The Australian Building Codes Board (ABCB) recently confirmed that they’re undertaking a process for developing Section J 2019.
This is a sure sign that industry is being engaged and workshops are taking place. Although a three-year timeline is of concern if the code is falling short, it finally allows time to really explore and develop the code response and properly engage with stakeholders.
One of the more shocking elements to Australia’s building industry is that it seemingly ignores the impact of thermal bridges when assessing the energy consumption of buildings. This is potentially going to change with the revised code release in 2019, as thermal bridging has been confirmed as a topic that’s up for discussion in the working groups.
So what is a thermal bridge? In essence, bridges are the thermal weak points in the fabric of a building. They are typically caused when there is a break or change in the insulation layer, due to either the geometry of the construction or its make-up.
Thermal bridges can affect not only the energy consumption of a development, but also the indoor environment quality, both from a thermal comfort and health perspective. Internal surface temperatures play a vital role in ensuring a space is comfortable. Typically, a temperature difference of five degrees between the internal surface and the internal air is regarded as the higher end of the range for preventing draughts and uncomfortable temperature gradients. And of course, cold surfaces can lead to condensation and therefore mould growth, particularly in residential developments which rely on natural ventilation.
There are a multitude of different types of thermal bridges, spandrel panels being particularly troublesome for many.
A spandrel panel is a solid wall element in a curtain wall. They can have various different claddings as their exterior skin – clear glass, opaque glass, metal, fibre cement sheet and so on – but all will (or at least should) feature some insulation stuffed in the cavity between the outer skin and the internal lining. They are most commonly located at the concrete slab level, but they are likely to also be present as full height panels. The image below shows a cut-through of a typical curtain wall system with the vision system (transparent glass) above and the spandrel panel (opaque elements with insulation) below.
When the thermal performance of transparent windows is determined in accordance with Section J, the frames that hold the glass in place must be accounted for and the overall performance becomes an area-weighted calculation incorporating both the glass and the frame. This ensures that the highly conductive metal portion is represented in the thermal performance value used in the modelling. As metal is a fantastic conductor of heat, the higher the proportion of the metal frame, the higher the resulting U-value and the greater the heat flow through the system.

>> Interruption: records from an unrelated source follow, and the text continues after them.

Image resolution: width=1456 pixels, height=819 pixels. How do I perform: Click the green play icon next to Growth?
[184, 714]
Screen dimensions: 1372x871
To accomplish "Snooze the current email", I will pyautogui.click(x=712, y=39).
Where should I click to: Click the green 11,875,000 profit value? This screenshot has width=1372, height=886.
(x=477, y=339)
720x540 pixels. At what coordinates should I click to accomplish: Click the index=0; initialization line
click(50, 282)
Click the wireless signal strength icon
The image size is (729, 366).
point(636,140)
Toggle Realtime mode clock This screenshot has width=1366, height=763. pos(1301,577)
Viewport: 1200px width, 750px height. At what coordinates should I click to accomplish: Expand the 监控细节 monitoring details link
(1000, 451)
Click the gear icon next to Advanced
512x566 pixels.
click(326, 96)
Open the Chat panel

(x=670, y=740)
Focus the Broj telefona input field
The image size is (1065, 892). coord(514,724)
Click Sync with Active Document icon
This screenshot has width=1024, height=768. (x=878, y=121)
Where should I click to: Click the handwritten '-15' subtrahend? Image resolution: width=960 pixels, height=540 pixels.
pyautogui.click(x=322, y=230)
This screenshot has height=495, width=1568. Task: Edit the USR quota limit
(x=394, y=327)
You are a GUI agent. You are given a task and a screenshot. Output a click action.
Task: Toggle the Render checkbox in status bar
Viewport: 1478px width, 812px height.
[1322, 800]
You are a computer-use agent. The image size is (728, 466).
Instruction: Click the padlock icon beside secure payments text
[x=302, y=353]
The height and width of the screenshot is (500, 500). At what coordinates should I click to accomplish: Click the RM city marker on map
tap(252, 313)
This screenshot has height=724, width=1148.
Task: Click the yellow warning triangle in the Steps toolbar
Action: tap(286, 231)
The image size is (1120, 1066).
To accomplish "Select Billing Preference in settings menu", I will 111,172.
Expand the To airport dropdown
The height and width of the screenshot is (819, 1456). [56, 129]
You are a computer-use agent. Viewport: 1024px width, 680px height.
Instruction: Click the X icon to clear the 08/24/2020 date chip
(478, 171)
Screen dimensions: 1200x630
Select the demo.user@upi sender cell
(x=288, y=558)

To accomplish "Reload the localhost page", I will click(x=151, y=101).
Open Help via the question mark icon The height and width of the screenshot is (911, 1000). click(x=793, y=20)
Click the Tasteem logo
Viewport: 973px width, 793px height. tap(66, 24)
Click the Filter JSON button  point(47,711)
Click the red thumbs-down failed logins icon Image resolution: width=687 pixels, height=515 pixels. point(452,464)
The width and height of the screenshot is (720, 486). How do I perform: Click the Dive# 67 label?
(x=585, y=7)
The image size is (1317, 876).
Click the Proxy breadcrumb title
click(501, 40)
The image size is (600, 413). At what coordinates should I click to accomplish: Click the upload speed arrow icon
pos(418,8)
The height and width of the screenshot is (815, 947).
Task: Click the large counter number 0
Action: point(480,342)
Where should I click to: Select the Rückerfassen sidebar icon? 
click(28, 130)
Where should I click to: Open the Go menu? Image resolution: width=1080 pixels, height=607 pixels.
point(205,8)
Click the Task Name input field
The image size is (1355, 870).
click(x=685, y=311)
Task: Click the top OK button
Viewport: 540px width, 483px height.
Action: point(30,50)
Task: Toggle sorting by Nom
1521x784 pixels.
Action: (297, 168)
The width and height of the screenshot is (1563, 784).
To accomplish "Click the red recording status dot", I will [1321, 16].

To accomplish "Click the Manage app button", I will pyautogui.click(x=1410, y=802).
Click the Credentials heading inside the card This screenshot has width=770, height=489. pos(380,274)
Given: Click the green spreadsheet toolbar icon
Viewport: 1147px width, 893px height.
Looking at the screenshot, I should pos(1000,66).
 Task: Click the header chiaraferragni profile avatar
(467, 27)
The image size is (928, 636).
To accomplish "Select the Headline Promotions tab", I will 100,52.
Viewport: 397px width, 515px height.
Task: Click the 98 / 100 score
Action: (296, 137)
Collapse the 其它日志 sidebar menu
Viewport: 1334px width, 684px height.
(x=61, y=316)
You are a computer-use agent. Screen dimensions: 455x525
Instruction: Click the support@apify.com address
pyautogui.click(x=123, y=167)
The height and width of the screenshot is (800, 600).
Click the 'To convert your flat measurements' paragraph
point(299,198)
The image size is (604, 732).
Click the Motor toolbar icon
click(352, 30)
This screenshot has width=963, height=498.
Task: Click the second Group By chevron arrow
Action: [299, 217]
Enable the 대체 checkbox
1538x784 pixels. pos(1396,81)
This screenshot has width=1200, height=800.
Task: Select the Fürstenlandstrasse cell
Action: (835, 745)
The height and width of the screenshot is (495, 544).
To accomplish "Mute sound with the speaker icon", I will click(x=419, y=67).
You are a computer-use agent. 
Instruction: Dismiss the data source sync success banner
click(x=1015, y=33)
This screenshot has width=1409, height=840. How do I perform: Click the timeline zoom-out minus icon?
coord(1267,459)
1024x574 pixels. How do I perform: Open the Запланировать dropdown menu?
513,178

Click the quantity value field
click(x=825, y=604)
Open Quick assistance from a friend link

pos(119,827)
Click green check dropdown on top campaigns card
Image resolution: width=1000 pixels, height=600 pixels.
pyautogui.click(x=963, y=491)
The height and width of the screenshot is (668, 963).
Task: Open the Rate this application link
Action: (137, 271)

However, for spandrel panels, this loss through the frames is simply written off by the code and ignored. There is a part within Section J that talks about incorporating thermal breaks into metal framed walls. However, upon seeking clarification from the ABCB it has been confirmed that does not apply to spandrel panels.
So how does a spandrel panel really perform from a thermal perspective? Based on a typical structurally glazed curtain wall system and a centre-pane R-value of 2.8m2K/W, a spandrel panel would achieve overall a system R-value of between 0.5 and 0.8m2K/W, with the final value depending on the geometry. This shows that it’s rather likely that spandrel panels often have less than one-fifth the required thermal resistance.
The edge and frame thermal losses represent such a large proportion of the overall heat transfer that it’s impossible to achieve a total system R-value of 2.8m2K/W by insulating the cavity alone. To achieve the stated Section J deemed-to-satisfy figure, either thermal breaks in the frames or insulated internal linings are required.
So what does this mean for the potential revision to the code? Will Section J require all curtain walls to be thermally broken? It’s probably unlikely as undoubtedly there would be uproar from certain parts of industry, and to get past that there would need to be some political will. Maybe the deemed-to-satisfy figure will be updated for curtain wall systems so that the realistic performance of the spandrels is more truly represented?
Either way, the framing of spandrel panels is just one example of thermal bridging in our construction techniques. To reduce the impact, there are typically two design solutions – removing/breaking any high-conductivity material that connects the interior to the exterior, and maintaining a constant line of insulation. It’s pretty simple, really. Energy consumption is reduced and thermal comfort is improved. Surely we can’t keep our heads in the sand and carry on ignoring these flaws past 2019?